Exercise requirements:
Pick out all lines with the word "will" from the records that follow.

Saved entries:

____

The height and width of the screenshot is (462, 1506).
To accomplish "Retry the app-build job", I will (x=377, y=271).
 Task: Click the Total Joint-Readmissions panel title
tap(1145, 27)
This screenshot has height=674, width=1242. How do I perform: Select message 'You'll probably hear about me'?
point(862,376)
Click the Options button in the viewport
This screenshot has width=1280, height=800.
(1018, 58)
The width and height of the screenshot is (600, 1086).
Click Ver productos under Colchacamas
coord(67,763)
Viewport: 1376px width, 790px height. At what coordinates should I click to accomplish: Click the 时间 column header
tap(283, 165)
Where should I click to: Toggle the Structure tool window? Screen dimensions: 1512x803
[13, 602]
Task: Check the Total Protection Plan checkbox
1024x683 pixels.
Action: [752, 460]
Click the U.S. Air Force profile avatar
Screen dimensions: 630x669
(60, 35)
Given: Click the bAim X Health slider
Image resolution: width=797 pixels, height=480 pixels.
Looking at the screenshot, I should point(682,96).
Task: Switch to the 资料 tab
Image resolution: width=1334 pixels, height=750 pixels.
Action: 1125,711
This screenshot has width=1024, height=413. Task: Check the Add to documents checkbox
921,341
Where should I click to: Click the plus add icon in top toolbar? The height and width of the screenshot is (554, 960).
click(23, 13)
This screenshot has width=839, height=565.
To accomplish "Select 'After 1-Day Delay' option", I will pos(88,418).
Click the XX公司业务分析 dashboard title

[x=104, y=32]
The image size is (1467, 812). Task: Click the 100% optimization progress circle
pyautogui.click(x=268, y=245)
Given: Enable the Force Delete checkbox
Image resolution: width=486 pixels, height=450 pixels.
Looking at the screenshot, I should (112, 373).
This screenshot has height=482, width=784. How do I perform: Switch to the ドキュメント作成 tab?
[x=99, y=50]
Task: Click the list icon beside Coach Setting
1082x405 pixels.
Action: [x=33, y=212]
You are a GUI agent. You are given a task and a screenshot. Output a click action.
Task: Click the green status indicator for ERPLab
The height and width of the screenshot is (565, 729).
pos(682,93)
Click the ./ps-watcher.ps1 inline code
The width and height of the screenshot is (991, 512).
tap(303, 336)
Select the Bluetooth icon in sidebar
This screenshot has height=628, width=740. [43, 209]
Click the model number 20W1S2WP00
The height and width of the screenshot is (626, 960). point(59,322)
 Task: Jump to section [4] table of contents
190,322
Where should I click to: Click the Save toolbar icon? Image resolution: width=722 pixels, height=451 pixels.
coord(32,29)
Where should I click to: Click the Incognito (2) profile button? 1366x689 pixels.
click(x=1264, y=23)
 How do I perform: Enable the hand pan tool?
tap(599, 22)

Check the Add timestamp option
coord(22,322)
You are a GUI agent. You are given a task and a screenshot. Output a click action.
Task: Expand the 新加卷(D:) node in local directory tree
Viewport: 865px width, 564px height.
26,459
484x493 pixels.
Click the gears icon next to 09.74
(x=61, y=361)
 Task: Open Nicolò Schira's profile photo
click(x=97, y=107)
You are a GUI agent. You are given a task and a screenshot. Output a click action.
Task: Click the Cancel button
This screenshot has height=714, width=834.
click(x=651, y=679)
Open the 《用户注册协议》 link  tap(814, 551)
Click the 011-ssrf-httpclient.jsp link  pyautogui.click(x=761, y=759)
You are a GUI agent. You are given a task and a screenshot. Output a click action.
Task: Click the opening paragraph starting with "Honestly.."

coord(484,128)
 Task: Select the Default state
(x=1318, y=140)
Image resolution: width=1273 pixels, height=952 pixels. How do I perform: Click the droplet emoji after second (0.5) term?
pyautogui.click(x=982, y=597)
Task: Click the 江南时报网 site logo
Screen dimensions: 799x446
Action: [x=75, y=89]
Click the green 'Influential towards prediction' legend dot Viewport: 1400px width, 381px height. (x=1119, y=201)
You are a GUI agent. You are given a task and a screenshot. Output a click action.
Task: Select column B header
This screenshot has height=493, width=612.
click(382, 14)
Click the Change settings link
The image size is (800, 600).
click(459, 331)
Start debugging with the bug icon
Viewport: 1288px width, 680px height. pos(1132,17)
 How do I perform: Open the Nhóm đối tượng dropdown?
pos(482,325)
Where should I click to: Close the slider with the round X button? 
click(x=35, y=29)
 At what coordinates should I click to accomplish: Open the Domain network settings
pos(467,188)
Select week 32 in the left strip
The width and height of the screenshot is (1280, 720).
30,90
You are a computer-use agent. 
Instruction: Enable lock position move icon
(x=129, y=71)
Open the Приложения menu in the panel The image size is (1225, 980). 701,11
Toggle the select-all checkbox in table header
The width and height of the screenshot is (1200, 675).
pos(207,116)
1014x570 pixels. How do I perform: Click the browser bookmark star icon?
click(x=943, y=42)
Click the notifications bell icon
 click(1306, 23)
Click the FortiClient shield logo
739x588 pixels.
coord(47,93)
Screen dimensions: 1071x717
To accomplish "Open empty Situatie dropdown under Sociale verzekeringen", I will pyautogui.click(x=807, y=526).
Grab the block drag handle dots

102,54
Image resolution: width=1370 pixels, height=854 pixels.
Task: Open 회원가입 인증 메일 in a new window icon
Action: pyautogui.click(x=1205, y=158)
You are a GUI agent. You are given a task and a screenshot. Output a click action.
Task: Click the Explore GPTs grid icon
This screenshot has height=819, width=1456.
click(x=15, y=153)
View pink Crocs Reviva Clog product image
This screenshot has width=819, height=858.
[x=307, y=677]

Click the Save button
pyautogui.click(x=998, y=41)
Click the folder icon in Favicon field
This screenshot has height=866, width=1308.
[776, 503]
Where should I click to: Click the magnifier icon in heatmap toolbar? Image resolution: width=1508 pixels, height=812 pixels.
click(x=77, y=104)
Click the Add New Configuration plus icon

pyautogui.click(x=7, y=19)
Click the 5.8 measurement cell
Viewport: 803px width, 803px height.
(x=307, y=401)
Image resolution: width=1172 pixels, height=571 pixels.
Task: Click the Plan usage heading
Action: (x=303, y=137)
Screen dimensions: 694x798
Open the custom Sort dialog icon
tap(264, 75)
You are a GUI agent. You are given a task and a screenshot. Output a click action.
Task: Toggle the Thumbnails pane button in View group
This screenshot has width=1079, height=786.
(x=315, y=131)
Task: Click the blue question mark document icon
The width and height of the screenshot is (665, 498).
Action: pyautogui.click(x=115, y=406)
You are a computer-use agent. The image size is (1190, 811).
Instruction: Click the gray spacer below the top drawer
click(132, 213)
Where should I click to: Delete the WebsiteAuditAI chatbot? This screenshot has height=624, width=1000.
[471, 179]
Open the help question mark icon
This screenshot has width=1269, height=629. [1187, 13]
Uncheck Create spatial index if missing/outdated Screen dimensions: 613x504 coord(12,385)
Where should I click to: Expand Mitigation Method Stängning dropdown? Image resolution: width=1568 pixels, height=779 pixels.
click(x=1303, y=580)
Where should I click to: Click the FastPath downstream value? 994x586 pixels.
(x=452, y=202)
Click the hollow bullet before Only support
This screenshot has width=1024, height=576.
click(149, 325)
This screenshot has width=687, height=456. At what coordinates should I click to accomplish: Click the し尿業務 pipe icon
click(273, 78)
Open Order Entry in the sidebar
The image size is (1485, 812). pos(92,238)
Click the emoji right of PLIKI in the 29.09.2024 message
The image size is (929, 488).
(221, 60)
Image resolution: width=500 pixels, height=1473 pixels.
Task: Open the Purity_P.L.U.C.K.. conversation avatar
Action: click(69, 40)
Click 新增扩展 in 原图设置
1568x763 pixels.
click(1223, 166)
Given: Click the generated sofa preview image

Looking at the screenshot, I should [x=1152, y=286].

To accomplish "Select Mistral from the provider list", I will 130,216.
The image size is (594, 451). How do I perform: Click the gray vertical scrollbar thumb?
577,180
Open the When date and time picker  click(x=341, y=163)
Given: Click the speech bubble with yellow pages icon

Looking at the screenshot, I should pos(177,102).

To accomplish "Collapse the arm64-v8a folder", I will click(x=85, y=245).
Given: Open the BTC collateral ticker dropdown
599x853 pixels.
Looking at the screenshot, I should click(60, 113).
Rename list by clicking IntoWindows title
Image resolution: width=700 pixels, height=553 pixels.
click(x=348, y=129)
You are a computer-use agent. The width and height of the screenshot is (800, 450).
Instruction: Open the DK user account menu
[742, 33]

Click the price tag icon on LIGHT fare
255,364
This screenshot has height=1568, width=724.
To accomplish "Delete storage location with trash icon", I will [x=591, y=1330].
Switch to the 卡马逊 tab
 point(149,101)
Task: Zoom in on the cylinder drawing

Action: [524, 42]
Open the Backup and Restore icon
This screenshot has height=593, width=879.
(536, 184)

____

Answer space:
To accomplish "Retry the app-build job", I will (x=377, y=271).
To accomplish "Select 'After 1-Day Delay' option", I will pos(88,418).
To accomplish "Open empty Situatie dropdown under Sociale verzekeringen", I will pyautogui.click(x=807, y=526).
To accomplish "Select Mistral from the provider list", I will 130,216.
To accomplish "Collapse the arm64-v8a folder", I will click(x=85, y=245).
To accomplish "Delete storage location with trash icon", I will [x=591, y=1330].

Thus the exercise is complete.